Experimental investigation into Lagrangian statistics of droplets in homogeneous isotropic turbulence

TL;DR

This study experimentally explores how finite-sized, neutrally buoyant droplets behave in turbulent flows, revealing size-dependent Lagrangian dynamics and providing insights into droplet-turbulence interactions.

Contribution

It provides new experimental data on the Lagrangian statistics of finite-sized droplets, highlighting size effects on their dynamic behavior in turbulence.

Findings

Larger droplets have longer velocity integral times.

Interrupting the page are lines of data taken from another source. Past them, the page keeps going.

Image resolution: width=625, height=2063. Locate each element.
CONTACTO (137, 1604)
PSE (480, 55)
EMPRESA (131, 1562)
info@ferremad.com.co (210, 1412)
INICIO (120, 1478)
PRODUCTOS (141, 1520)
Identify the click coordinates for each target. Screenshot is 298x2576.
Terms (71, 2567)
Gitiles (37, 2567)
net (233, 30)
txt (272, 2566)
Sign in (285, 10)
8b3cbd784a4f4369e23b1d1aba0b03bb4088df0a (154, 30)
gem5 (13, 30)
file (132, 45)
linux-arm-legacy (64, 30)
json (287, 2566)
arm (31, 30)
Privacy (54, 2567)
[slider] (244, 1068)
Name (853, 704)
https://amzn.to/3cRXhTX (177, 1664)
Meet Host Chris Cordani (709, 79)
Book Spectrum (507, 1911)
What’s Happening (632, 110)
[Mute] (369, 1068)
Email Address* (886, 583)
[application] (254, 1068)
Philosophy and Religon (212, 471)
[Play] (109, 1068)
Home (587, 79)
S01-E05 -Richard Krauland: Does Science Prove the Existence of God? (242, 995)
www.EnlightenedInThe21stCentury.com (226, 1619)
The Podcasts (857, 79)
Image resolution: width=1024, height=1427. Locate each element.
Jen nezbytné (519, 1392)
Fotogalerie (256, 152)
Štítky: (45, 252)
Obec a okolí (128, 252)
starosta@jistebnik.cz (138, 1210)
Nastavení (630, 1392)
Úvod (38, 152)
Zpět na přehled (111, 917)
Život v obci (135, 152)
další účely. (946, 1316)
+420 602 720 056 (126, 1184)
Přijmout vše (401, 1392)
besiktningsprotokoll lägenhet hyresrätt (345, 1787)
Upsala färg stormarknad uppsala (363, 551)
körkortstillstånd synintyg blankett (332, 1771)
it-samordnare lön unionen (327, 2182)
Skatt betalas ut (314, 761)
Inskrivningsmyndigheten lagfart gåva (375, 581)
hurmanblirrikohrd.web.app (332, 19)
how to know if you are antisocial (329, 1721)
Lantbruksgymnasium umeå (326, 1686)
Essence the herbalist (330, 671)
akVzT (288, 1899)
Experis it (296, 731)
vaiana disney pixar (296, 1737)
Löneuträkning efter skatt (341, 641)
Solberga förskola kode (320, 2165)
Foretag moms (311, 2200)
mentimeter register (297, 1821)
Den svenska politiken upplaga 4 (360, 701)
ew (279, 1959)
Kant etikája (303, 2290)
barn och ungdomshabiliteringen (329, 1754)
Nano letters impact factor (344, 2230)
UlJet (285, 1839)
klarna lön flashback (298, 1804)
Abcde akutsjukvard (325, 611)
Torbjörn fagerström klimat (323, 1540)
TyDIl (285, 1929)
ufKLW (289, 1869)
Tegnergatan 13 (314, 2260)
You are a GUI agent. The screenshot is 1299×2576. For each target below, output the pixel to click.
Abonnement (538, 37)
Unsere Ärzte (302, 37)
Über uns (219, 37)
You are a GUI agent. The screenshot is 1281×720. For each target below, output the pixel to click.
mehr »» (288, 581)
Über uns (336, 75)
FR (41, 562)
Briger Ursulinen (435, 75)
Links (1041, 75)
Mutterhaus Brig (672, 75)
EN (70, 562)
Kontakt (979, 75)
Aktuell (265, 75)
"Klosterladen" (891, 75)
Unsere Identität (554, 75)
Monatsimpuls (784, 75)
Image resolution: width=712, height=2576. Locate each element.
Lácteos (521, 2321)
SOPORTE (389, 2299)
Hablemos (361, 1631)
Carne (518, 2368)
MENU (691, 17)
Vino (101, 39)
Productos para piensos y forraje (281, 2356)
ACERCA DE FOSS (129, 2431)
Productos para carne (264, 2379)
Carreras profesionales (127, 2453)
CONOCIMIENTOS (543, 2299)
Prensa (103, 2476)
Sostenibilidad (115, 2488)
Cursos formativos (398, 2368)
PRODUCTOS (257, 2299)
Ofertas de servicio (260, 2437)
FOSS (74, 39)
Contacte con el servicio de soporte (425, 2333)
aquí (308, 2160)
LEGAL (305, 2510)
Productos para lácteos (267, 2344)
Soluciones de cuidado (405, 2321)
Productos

Droplets show extended ballistic regimes with increasing size.

Droplets behave similarly to rigid particles in turbulence.

Abstract

We experimentally investigate the Lagrangian dynamics of finite-sized, neutrally buoyant droplets in homogeneous isotropic turbulence. The droplet size follows a log-normal distribution whose average value decreases with increasing Reynolds number, reflecting enhanced turbulent breakup. While size-conditioned velocity and acceleration statistics show only weak finite-size dependence, temporal measures reveal clear size-dependent dynamics: larger droplets exhibit longer Lagrangian velocity integral times and an extended ballistic regime in their mean squared displacement. These findings indicate that though droplets exhibit mild deformation and internal circulation, they behave similarly to finite-size rigid particles in terms of Lagrangian dynamics. Our study opens the way to study droplet-laden turbulence and droplet-flow interactions.